The message data structures used for the above protocol are specified in
detail below.
** The Submission Address
The address of the submission file is
#+BEGIN_EXAMPLE
WELLKNOWN/submission-address
#+END_EXAMPLE
The file consists of exactly one line, terminated by a LF, or the
sequence of CR and LF, with the full mail address to be used for
submission of a key to the mail provider. For example the content of the
file may be
#+BEGIN_EXAMPLE
key-submission-example.org@directory.example.org
#+END_EXAMPLE
** The Submission Mail
The mail used to submit a key to the mail provider MUST comply to the
PGP/MIME specification ({{{RFC(3156)}}}, section 7), which states that
the Content-Type must be "application/pgp-keys", there are no required
or optional parameters, and the body part contains the ASCII-armored
transferable Public Key Packets as defined in {{{RFC(4880)}}}, section
11.1.
The mail provider MUST publish a key capable of signing and encryption
for the submission-address in the Web Key Directory or via DANE. The
key to be published MUST be submitted using a PGP/MIME encrypted
message ({{{RFC(3156)}}}, section 4). The message MUST NOT be signed
(because the authenticity of the signing key has not yet been
confirmed). After decryption of the message at the mail provider a
single "application/pgp-keys" part, as specified above, is expected.
** The Confirmation Request
The mail provider sends a confirmation mail in response to a received
key publication request. The message MUST be sent from the
submission-address of the mail provider to the mail address extracted
from the target key. The message needs to be a PGP/MIME signed
message using the submission key of the provider for the
signature. The signed message MUST have two parts:
The first part MUST have "text" as its Content-Type and can be used to
explain the purpose of the mail. For example it may point to this RFC
and explain on how to manually perform the protocol.

━━━━

• WRITTEN TASK 1: In the key submission excerpt, why must the message carrying the key not be signed?
• WRITTEN TASK 2: Extend the key submission excerpt by writing the passage that follows its final sentence.

• GIVEN DATA:
━━━━

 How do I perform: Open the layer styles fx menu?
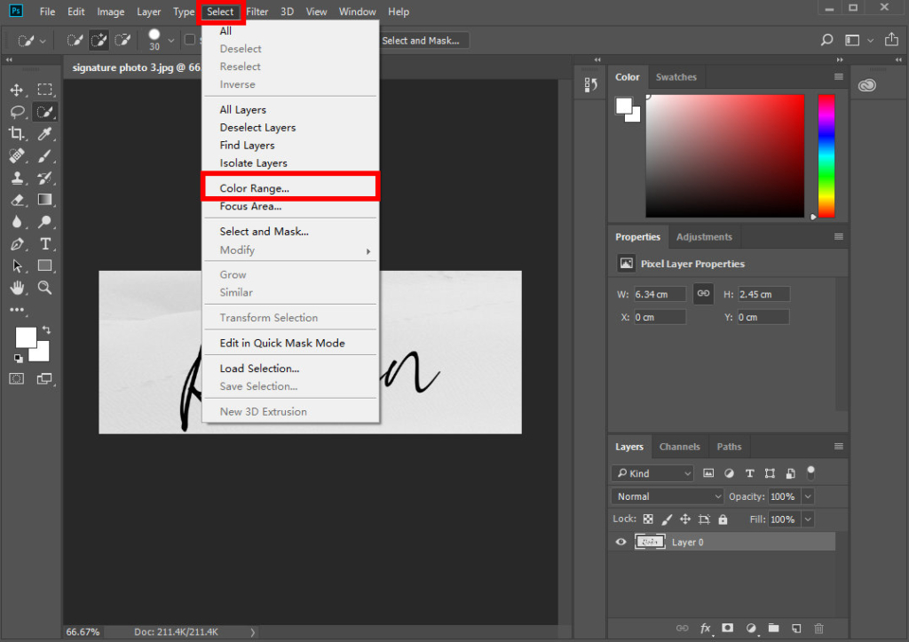coord(706,628)
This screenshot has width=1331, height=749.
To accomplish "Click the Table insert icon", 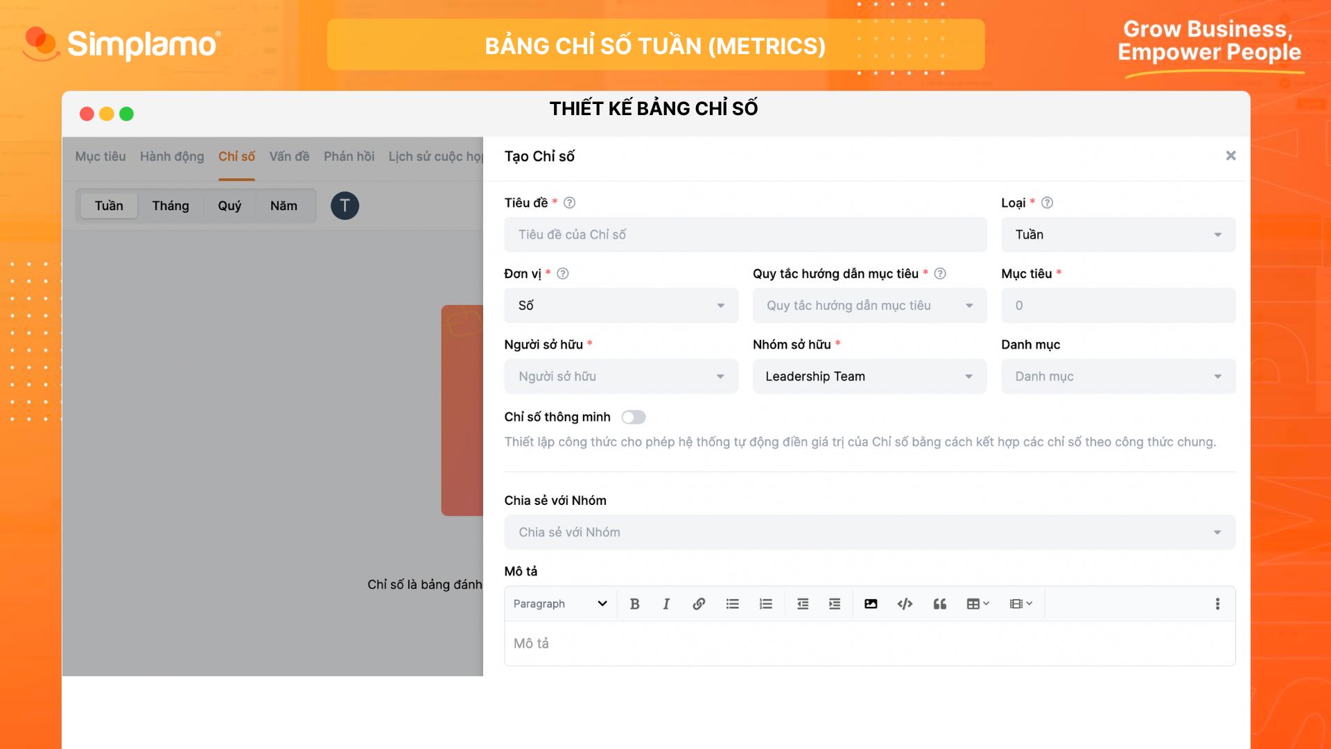I will (973, 603).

━━━━

• EXPECTED OUTPUT 1: Because the authenticity of the signing key has not yet been confirmed.

• EXPECTED OUTPUT 2:
The second part MUST have "application/vnd.gnupg.wkd" if the protocol
version of the server is 5 or later; without a known protocol version
or a version less than 5, "application/vnd.gnupg.wks" MUST be used as its
Content-Type and carry an OpenPGP encrypted message in ASCII Armor
format. The message MUST be encrypted to the target key and MUST NOT
be signed. After decryption a text file in the Web Key data format
must be yielded.
That data format consists of name-value pairs with one name-value pair
per LF or CR+LF terminated line. Empty lines are allowed and will be
ignored by the receiver. A colon is used to terminate a name.
In a confirmation request the following names MUST be send in the
specified order:
- type :: The value must be "confirmation-request".
- sender :: This is the mailbox the user is expected to sent the
confirmation response to. The value must match the
mailbox part of the "From:" address of this
request. Exactly one address MUST be given.
- address :: The value is the addr-spec part of the target key's
mail address. The value SHOULD match the addr-spec part
of the recipient's address. The value MUST be UTF-8
encoded as required for an OpenPGP User ID.
- fingerprint :: The value is the fingerprint of the target key. The
fingerprint is given in uppercase hex encoding
without any interleaving spaces.
- nonce :: The value is a string with a minimum length of 16 octets
and a maximum length of 64 octets. The string must
entirely be made up of random ASCII letters or
digits. This nonce will be sent back to the mail provider
as proof that the recipient is the legitimate owner of
the target-key.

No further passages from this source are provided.